Tim Burton returns with a peculiar bird in “Miss Peregrine’s Home For Peculiar Children”
By Jenny A.
Photos courtesy: 20th Century Fox
From visionary director Tim Burton, and based upon the best-selling novel, comes an unforgettable motion picture experience. Full of mysterious, deranged, quirky, horror-filled tale, but it just isn’t. The film was clearly full a collection of peculiar and unsettling moments, and the plot reaches the level of creepy of the visual materials where the viewer will feel like being part of the characters. All begins when Jake discovers clues to a mystery that spans alternate realities and times, he uncovers a secret refuge known as Miss Peregrine’s Home for Peculiar Children. As he learns about the residents and their unusual abilities, Jake realizes that safety is an illusion, and danger lurks in the form of powerful, hidden enemies. Jake must figure out who is real, who can be trusted, and who he really is.
During 127 minutes, the film gets a lot of well-deserved attention for the way it incorporates unusual antique photographs into the narrative and the ambience is very original and despite this story starts with a strange friendship and Jakes grew up on his grandfather’s stories about his own childhood during World War II. Supposedly his grandfather escaped the Holocaust by taking refuge on a Welsh island, at an orphanage that catered to children with strange powers. The grandfather even has photos to prove it. As Jakes grows up, he loses faith in his grandfather, and assumes the stories were fantasies, the photos faked. But when a horrible, inexplicable tragedy occurs, he has to reevaluate. Could those stories have been real?

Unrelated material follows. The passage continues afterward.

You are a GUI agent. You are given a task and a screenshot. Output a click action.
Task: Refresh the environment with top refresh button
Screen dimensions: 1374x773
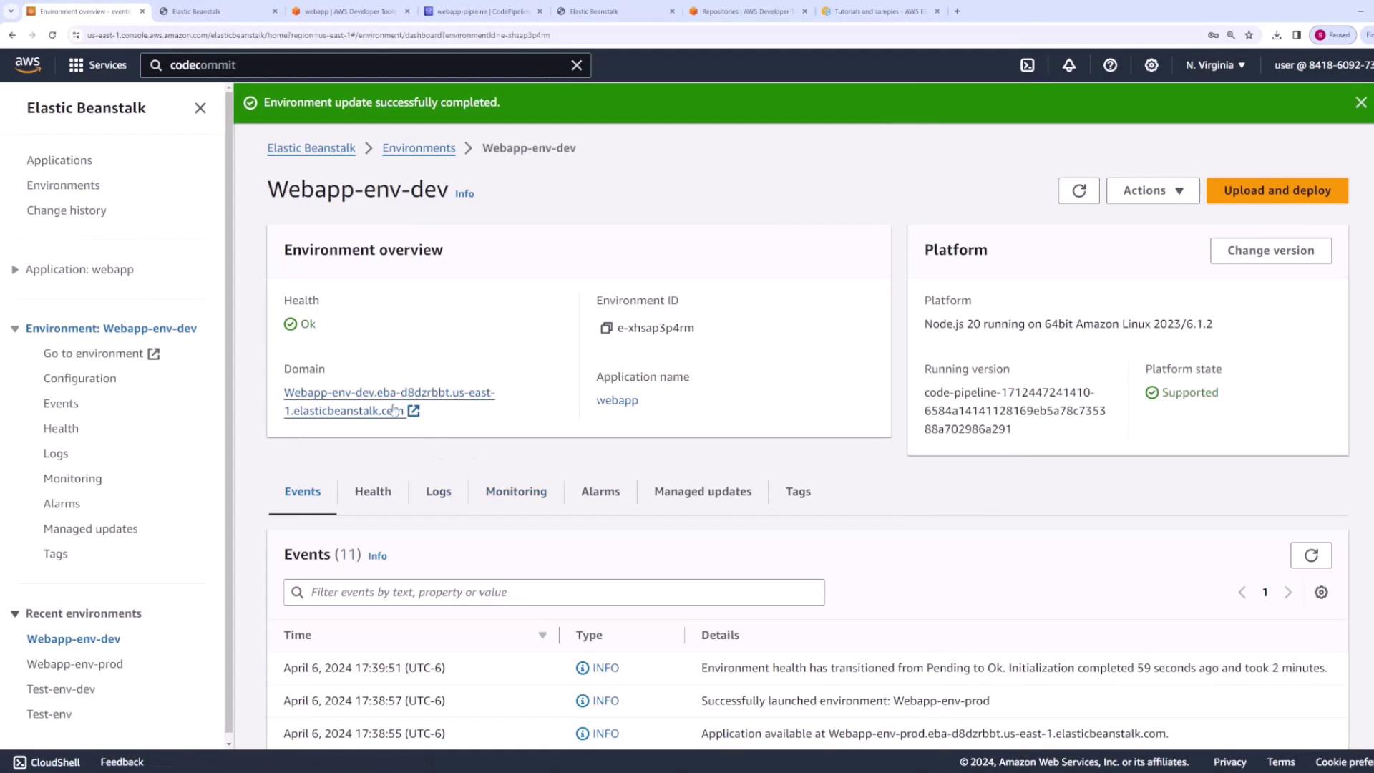click(1078, 190)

Definitely, it is an original story because involve the frightened hollows, despite the plot turns long in some parts and the story became weak, at the end, the visual effects the lost real lives associated with the pictures justified them with good performances of the main cast such as Eva Green, Asa Butterfield, Chris O’Dowd, Allison Janney, Rupert Everett, Terence Stamp, Ella Purnell, Judi Dench and Samuel L. Jackson. Some of them were very well characterized.